Extracted records -
— Begin —

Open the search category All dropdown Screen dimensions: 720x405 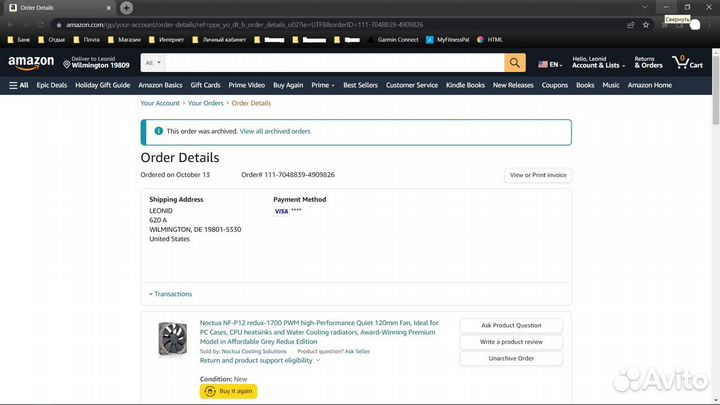tap(152, 63)
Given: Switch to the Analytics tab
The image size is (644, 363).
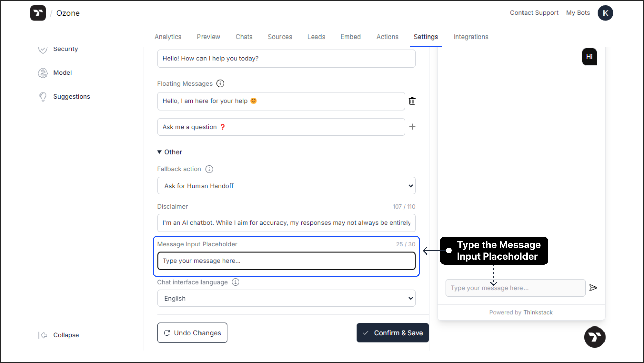Looking at the screenshot, I should [x=168, y=37].

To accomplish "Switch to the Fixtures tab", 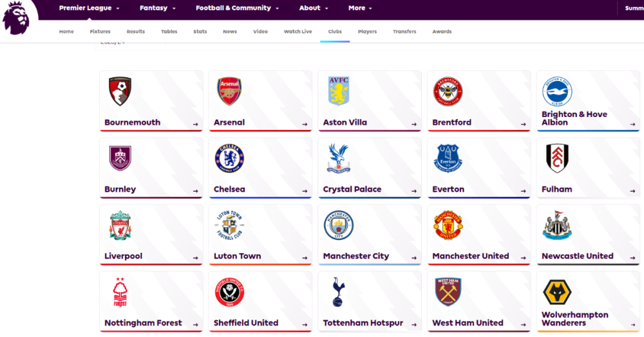I will point(100,32).
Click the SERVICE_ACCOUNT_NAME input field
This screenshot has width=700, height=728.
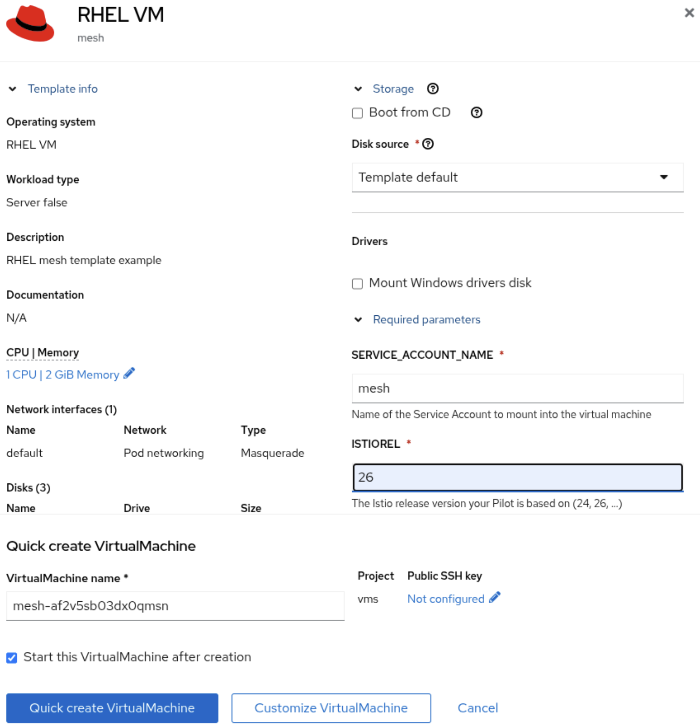click(517, 388)
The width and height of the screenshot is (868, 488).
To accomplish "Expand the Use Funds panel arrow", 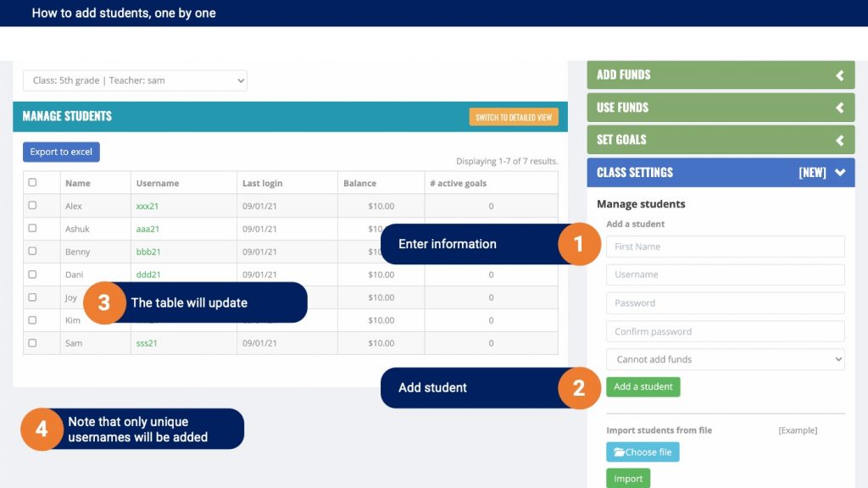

— End —

Aim - Retype the lines from the line that contains "Click the SERVICE_ACCOUNT_NAME input field" through the end of the items, and leave the pictures out of your answer.

Task solution -
Click the SERVICE_ACCOUNT_NAME input field
This screenshot has width=700, height=728.
click(517, 388)
The width and height of the screenshot is (868, 488).
To accomplish "Expand the Use Funds panel arrow", 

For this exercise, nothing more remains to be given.